▸ **Dataset extract**
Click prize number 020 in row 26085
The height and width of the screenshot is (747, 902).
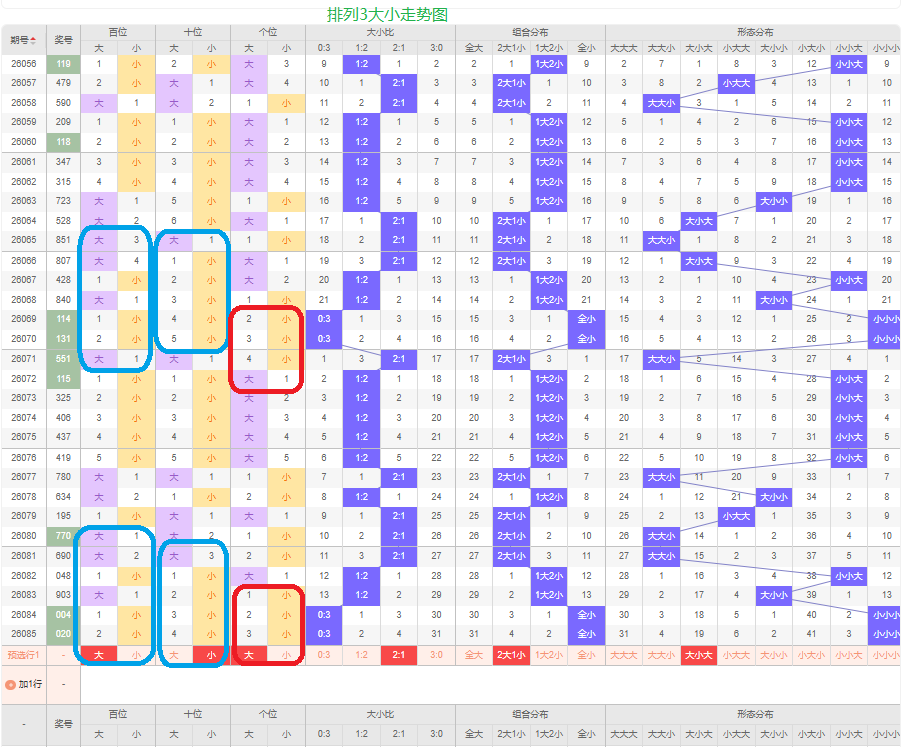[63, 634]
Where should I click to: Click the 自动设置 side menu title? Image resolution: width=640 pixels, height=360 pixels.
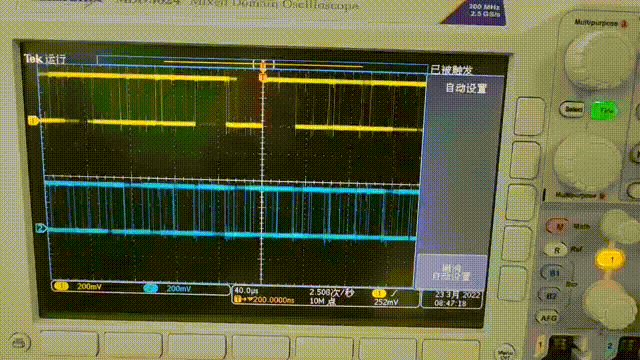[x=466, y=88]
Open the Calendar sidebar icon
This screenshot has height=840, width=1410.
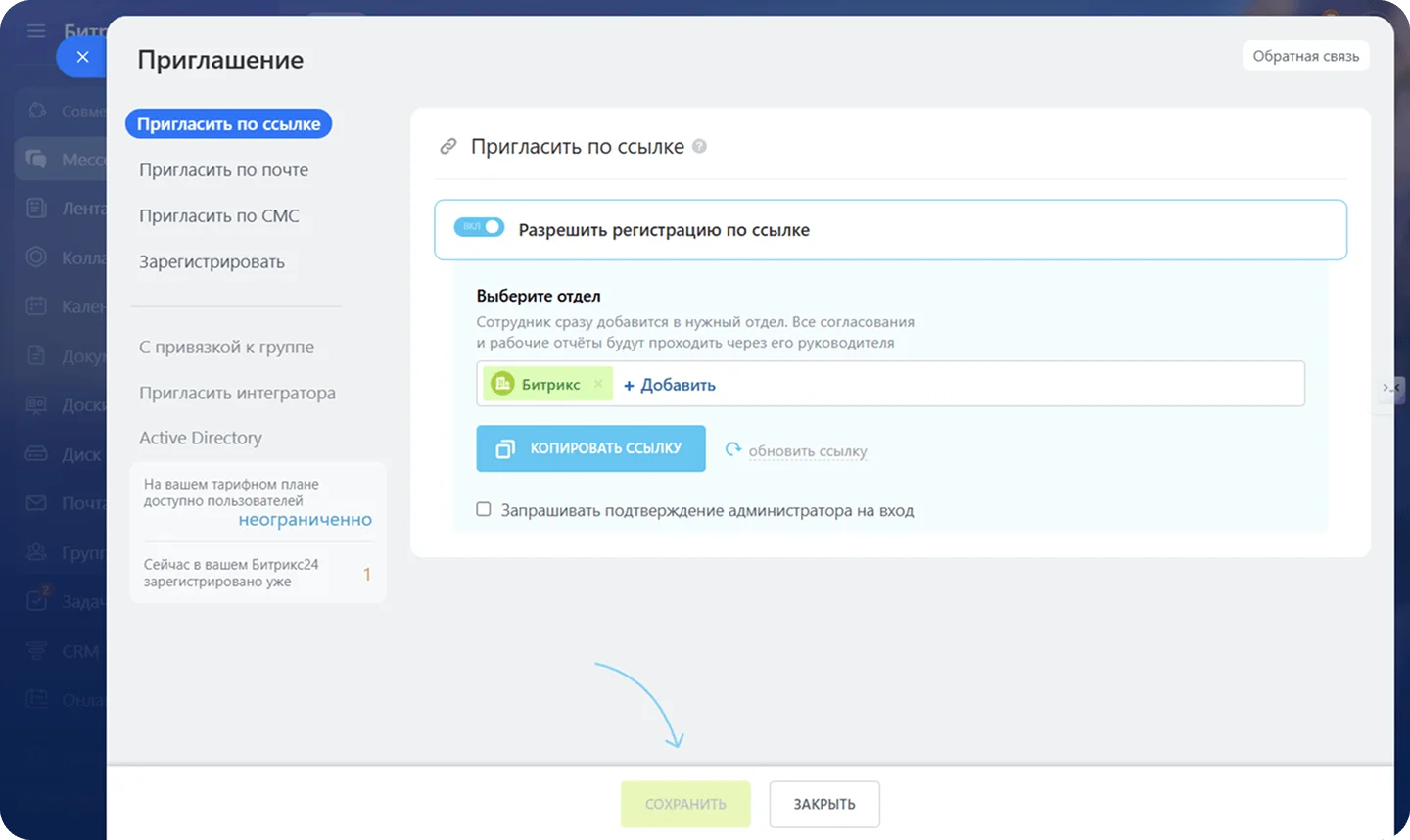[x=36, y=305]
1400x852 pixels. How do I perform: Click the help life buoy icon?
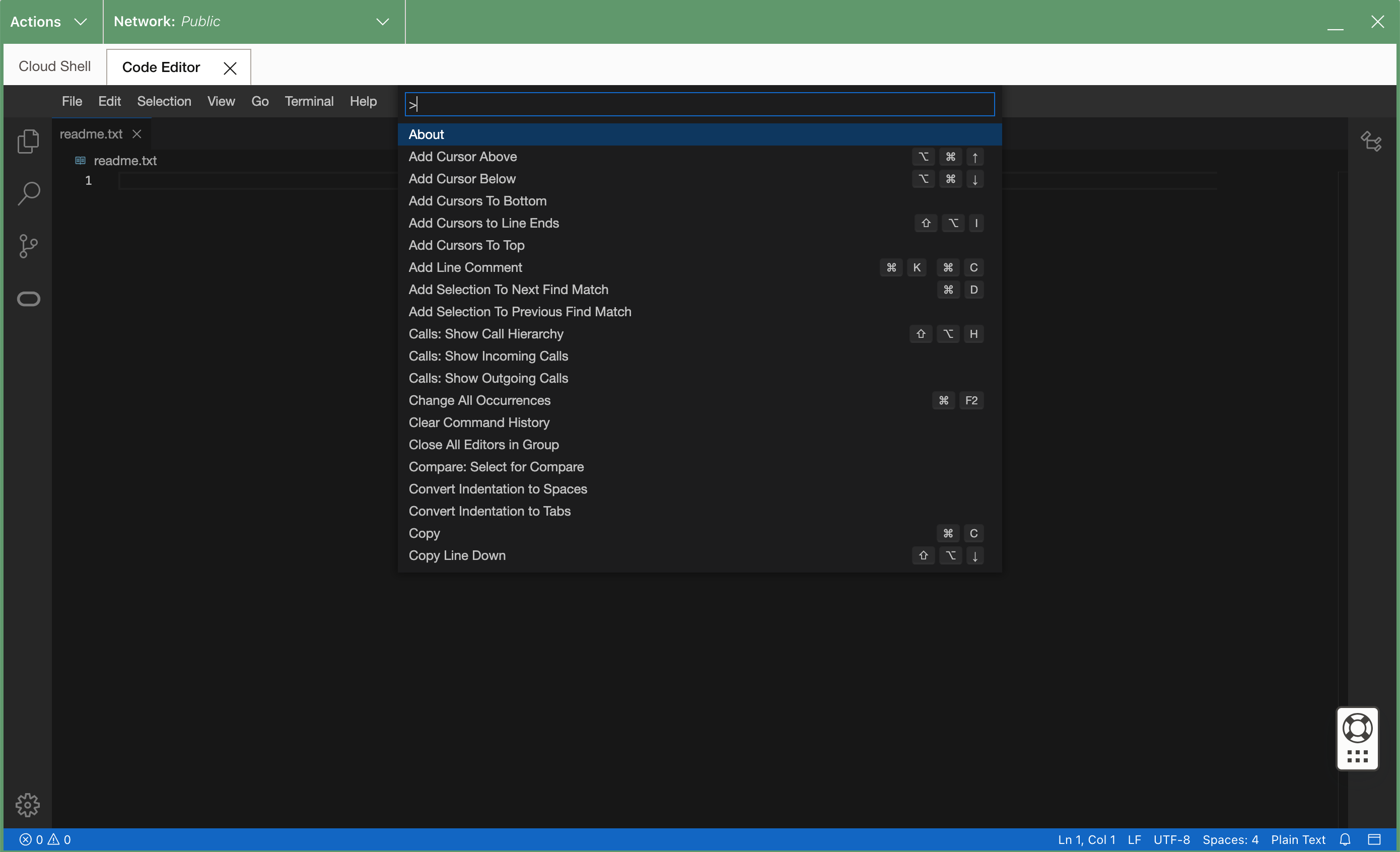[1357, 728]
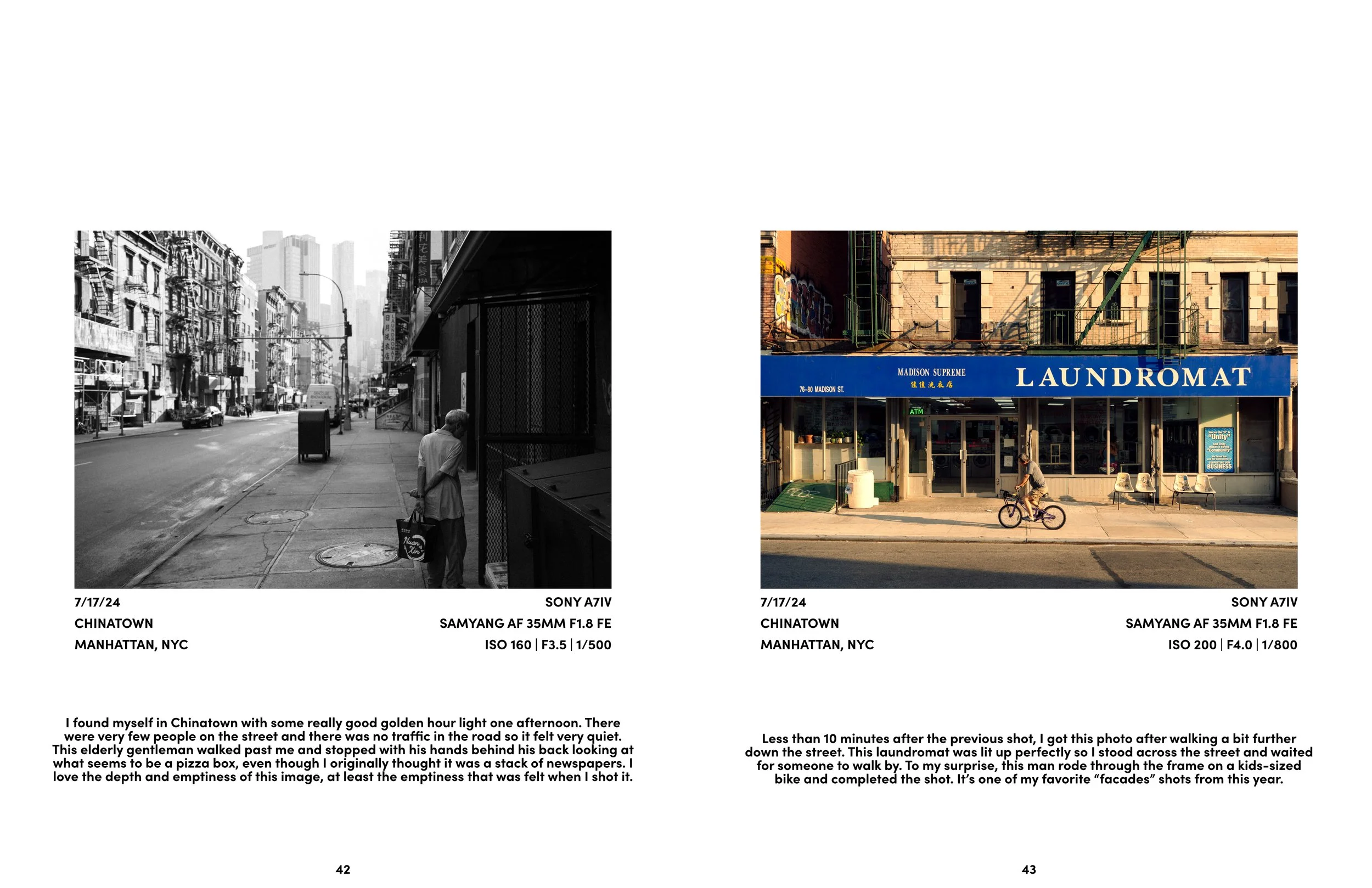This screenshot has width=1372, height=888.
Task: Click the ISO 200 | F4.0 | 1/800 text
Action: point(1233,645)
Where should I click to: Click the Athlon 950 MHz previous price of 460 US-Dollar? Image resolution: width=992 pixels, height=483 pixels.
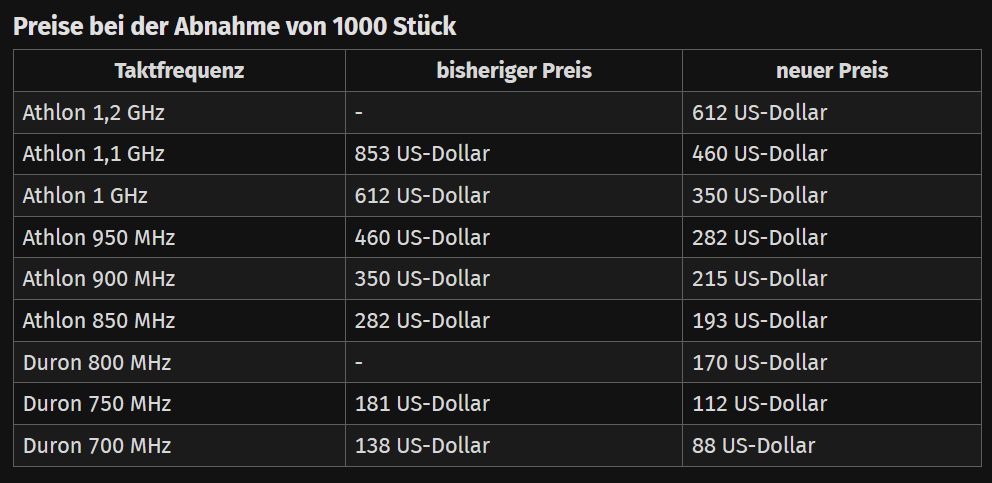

▸ **Task prompt**
Pull out each line from the rows above that contains the string "resolution".

▸ **Written response**
Where should I click to: Click the 自动设置 side menu title? Image resolution: width=640 pixels, height=360 pixels.
Where should I click to: Click the Athlon 950 MHz previous price of 460 US-Dollar? Image resolution: width=992 pixels, height=483 pixels.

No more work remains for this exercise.